ひび割れ4種についての原因と対策について

水和熱による温度ひび割れ

原因

  •  水和による発熱と時間経過に伴う放熱による温度差により応力が生じるため
  • 「コンクリート表面と内部の温度差による拘束」と「収縮時の地盤や既設コンクリートによる拘束」がある
  • コンクリートの引張強度を超えるとひび割れが発生する

対策

  • 低発熱セメントを用いる(中庸熱、低熱)
  • 単位セメント量を低減する

  →①減水剤を用い、単位水量を低減し、単位セメント量を低減する

   ②粗骨材の最大寸法を大きくし、単位水量を低減し、単位セメント量を低減する

  • プレクーリング、パイプクーリングし、コンクリートの温度変化を避ける

 

沈みひび割れ

原因

  • コンクリートの沈下が進行する一方で、変位が鉄筋に拘束され発生する 

対策

  • 単位水量、水セメント比を小さくする
  • 発生した場合は、タンピング、再振動で処置する。

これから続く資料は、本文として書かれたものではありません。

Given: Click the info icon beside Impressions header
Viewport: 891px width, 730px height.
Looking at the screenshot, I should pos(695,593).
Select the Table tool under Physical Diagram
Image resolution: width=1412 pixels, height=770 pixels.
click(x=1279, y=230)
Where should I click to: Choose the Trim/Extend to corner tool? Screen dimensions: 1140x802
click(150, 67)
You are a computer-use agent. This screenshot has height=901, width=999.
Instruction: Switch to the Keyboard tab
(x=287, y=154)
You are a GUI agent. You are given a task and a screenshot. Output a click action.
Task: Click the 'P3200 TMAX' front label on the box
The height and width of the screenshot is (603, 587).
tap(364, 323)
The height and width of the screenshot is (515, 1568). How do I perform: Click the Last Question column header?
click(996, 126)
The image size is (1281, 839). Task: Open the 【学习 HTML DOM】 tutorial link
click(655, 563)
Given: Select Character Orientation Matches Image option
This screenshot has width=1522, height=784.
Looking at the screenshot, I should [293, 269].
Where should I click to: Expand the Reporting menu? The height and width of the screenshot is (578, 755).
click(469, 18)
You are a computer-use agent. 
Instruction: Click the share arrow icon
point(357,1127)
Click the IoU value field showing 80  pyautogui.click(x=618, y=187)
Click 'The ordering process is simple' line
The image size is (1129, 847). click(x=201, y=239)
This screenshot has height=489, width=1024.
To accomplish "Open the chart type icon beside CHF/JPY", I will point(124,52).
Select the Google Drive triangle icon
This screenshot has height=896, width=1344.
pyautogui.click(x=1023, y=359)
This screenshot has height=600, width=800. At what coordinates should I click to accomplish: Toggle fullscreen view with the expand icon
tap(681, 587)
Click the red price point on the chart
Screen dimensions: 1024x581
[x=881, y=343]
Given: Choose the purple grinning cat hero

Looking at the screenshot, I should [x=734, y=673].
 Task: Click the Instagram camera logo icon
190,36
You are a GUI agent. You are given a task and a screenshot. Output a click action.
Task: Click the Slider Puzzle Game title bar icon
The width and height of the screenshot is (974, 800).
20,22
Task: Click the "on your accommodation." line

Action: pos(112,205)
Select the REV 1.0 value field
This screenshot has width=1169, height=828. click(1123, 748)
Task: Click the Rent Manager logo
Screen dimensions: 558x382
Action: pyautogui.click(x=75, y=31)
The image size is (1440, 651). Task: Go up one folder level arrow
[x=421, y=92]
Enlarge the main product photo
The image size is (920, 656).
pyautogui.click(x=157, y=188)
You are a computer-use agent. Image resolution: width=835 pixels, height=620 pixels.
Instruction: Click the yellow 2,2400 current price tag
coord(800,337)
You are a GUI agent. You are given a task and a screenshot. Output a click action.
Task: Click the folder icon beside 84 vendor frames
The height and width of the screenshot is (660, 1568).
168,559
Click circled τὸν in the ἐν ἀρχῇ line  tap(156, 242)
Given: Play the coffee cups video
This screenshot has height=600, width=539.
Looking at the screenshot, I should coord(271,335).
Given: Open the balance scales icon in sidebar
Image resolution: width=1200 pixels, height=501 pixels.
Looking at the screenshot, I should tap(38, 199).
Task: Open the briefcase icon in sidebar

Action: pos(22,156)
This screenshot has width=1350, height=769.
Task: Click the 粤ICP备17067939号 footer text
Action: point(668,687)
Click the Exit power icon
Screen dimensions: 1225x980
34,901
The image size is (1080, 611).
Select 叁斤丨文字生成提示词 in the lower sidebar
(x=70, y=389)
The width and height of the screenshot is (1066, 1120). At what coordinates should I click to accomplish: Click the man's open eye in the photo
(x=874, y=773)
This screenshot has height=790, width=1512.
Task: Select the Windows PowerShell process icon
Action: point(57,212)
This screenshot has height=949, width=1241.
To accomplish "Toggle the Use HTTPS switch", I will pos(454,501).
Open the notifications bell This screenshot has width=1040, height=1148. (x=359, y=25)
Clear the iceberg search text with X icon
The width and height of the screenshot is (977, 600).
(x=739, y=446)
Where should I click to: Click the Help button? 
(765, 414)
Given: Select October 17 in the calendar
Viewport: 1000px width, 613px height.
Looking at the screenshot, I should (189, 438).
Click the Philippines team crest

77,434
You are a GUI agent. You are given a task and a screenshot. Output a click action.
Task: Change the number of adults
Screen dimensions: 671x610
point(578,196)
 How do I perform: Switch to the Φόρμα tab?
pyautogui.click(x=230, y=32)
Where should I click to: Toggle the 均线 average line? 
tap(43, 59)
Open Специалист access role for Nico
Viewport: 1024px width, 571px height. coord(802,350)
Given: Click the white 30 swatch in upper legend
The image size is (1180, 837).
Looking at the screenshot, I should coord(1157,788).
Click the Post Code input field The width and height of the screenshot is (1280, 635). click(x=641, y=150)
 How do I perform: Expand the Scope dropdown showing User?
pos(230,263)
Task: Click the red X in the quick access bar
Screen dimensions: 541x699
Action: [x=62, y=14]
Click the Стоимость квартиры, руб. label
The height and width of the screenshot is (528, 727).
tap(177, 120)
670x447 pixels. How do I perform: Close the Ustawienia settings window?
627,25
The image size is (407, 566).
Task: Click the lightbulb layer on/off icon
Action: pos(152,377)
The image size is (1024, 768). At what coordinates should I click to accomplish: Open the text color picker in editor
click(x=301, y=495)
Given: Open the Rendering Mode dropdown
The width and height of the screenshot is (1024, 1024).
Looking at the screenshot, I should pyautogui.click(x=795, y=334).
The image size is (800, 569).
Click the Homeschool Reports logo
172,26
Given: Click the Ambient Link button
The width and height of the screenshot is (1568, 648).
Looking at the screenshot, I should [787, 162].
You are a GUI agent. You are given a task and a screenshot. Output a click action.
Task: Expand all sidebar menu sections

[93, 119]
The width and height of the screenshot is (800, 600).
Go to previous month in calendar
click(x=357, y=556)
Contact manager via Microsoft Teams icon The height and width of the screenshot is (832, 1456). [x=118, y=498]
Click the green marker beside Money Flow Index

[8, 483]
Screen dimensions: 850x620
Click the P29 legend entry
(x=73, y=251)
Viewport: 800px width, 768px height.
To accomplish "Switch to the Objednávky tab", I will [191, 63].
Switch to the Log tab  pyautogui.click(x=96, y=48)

発生後に迅速に対応するのが良い。

乾燥収縮ひび割れ

原因

  •  コンクリートの表面が乾燥収縮してひび割れが生じる

対策

  • 単位水量を少なくする
  • 湿潤養生を5日以上行う
  • 型枠をできるだけ長く存置する
  • 風、日光、急激な温度変化を避ける

 

ブリーディングによるひび割れ

原因

  • 粗骨材の底部にブリーディング水が溜まり、この部分が空隙となりひび割れが生じる 

対策

  • 締固めを十分行い、密実なコンクリートにする
  • 水セメント比、単位水量を少なくし、ブリーディングを少なくする。